We don’t have all the answers but we have something to say.
Steven Leyva and I were lucky enough to come and speak to the students in your Literary Editing & Publishing class earlier this year about LPR. I think people will be excited to know that there is interest in literary journals. What inspired you to start that class, and what do you hope students take away from it?
I’m a HUGE fan of LPR, so thank you to you, Holly, and to Steven for visiting American University. My students learned so much about editing and publishing by reading LPR and having you both visit our class. I was inspired to teach and to design the class to share everything I’ve learned about the industry the hard way. Literary Editing & Publishing is the class I wish I’d had during my MFA days.
I try to demystify the writing process. We talk about careers in editing, the query process, book proposals, pitches, literary agents, and the value of literary journals. We read three to four DC journals and invite those editors into our learning lab. I believe students learn best when doing, so they get hands-on practice in branding, promotion, marketing, website development, and book launches. My students are incredibly creative and talented. Launching Furious Gravity during a pandemic has also helped them become adaptable in thinking about how to reach readers.
And last but not least, where can people find Furious Gravity? How about your own work?
Thank you for asking! Furious Gravity is available only from Politics & Prose. You can read all about our book launch, local media, contributors, and press at the website my students created.

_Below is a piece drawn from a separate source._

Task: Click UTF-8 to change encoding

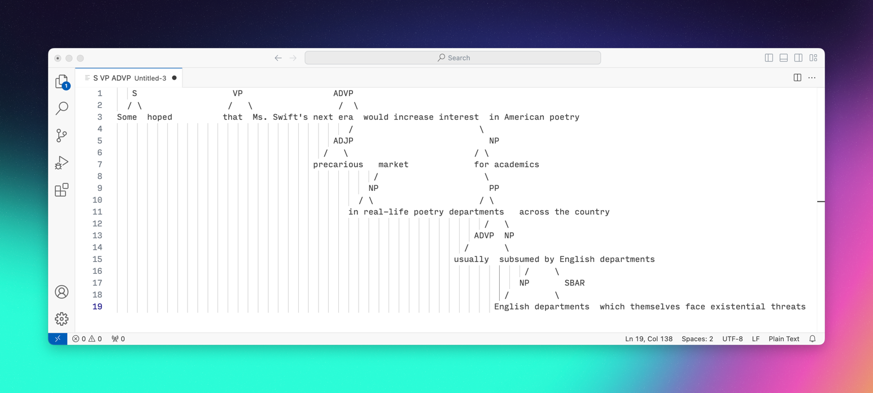Action: (x=732, y=339)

Melissa Scholes Young is the author of the novel Flood, winner of the Literary Fiction Category for the 2017 Best Book Award from American Book Fest. She published Guinea Pig, a chapbook of fiction, in 2018 with Voiceover Press. Her writing has appeared in The Atlantic, The Washington Post, Narrative, Ploughshares, Poet Lore, and Poets & Writers. She’s a contributing editor for Fiction Writers Review and editor of two volumes of DC Women Writers: Grace in Darkness (2018) and Furious Gravity (2020). Scholes Young was named a Bread Loaf Camargo Fellow and a Quarry Farm Fellow at the Center for Mark Twain Studies. She is an associate professor in the Department of Literature at American University in Washington, DC.